In April, Dickerson asked one of the most famous questions of Bush's presidency: "In the last campaign, you were asked a question about the biggest mistake you'd made in your life, and you used to like to joke that it was trading Sammy Sosa. You've looked back before 9/11 for what mistakes might have been made. After 9/11, what would your biggest mistake be, would you say, and what lessons have you learned from it?"

Bush did not have a tape ready to stick into his VCR and he struggled to improvise. "I wish you would have given me this written question ahead of time, so I could plan for it," Bush said. He went on to say he could not think of a mistake he had made, providing months of fodder for his critics.

At the black-tie White House Correspondents' Association dinner a month later, Bush recounted the exchange and acknowledged, "It's an excellent question that totally stumped me. I guess looking at it practically, my biggest mistake was calling on John."

Dickerson, 36, says his mission when he questions Bush is to "get him to think out loud." He is the son of the late Nancy Dickerson, who was the first female correspondent at CBS News and was a longtime White House correspondent for NBC. "The first thing I think about when I think of question-asking is my mom," he writes in an e-mail. "Press writers were always writing about how she didn't belong there, how women couldn't ask serious questions and so it's probably osmosis." Dickerson says he thinks about "how Bush will react, what might shut him down, what might bore him, what might smell like a trap to him.

"He knows a lot about what we do and measures our motivations with a fine gauge," Dickerson writes. "There are a lot of hurdles with a president who doesn't particularly like the press and thinks we're there only to 'peacock,' as he calls it."
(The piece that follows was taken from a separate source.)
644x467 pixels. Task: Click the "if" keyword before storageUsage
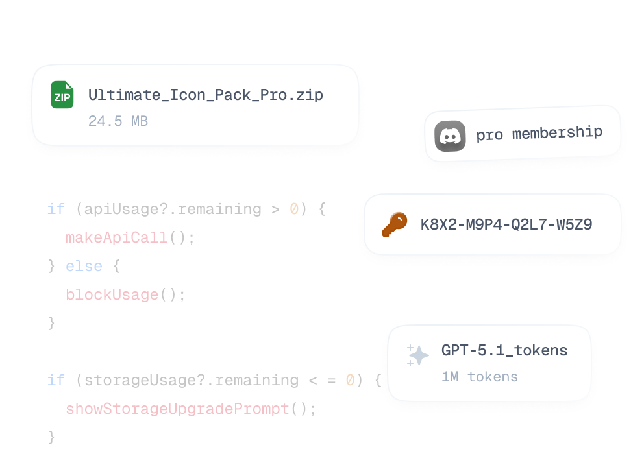[56, 381]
Dickerson says he also benefits from the traditional order at the rare presidential news conference — first, reporters from wire services are called on, then networks, then national newspapers, then newsmagazines, radio and regional newspapers. "I have it easy because I'm in the back of the order and you guys have already softened him up," he says. "For all of his ability to stay on-message, he does recognize when he's repeating himself and so I get lucky because by the time he gets around to me, he's working on thinking up another answer."

Even with Dickerson's example, highly paid reporters still struggle. One correspondent who does not buy the widespread theory that deference is key is John Roberts of CBS News. He once was so persistent in asking Bush why he took the nation to war in Iraq based upon what Roberts called "sometimes flimsy or, some people have complained, nonexistent evidence" that Bush scolded sharply, "Hold on for a second. You're through, John."
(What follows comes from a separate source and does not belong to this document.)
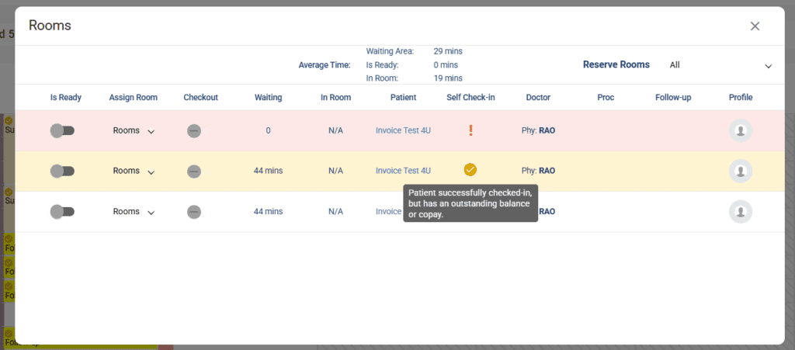Open the profile avatar in the yellow row
Image resolution: width=795 pixels, height=350 pixels.
tap(741, 172)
Roberts said in a BlackBerry message yesterday from Andrews Air Force Base, where he was waiting to board the press plane to Canada, that Bush "has worked very hard to create an atmosphere of 'protocol' around all of his events" and uses stern looks to shoot down any question he doesn't want to take. "It's all part of the message-control regime at the White House, but it's not something the White House press corps should roll over and play dead for."

Ann Compton of ABC News, who has covered every president going back to Gerald R. Ford, says Bush surveys the crowd and will lock eyes with a reporter who is eager enough to get into the mix. "Questions to Bush get the best answers when they are tough but respectful," she says. "And not in French."